AIM: Rewrite the data below, replacing "profile name" with "profile link" everywhere and keeping everything else the same. Omit the pictures from your output.

EXERCISE MATERIAL:
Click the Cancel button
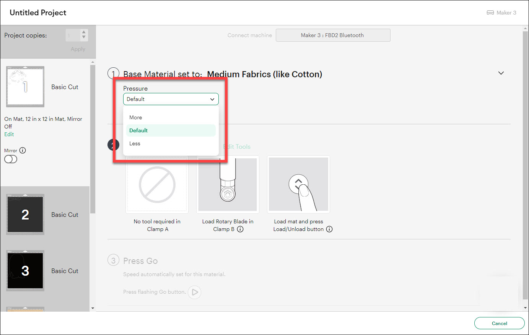 coord(499,323)
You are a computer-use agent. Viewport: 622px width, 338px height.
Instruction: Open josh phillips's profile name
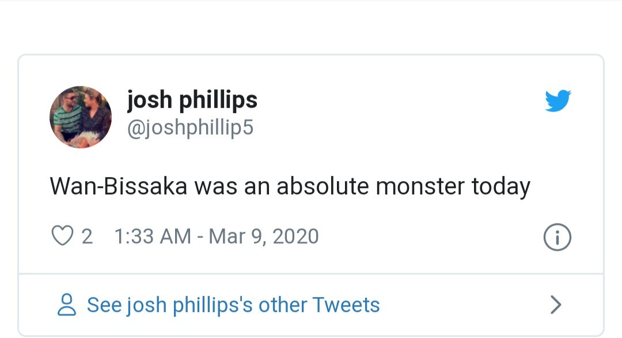192,99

TASK ANSWER:
Click the Cancel button
 coord(499,323)
You are a computer-use agent. Viewport: 622px width, 338px height.
Instruction: Open josh phillips's profile link
192,99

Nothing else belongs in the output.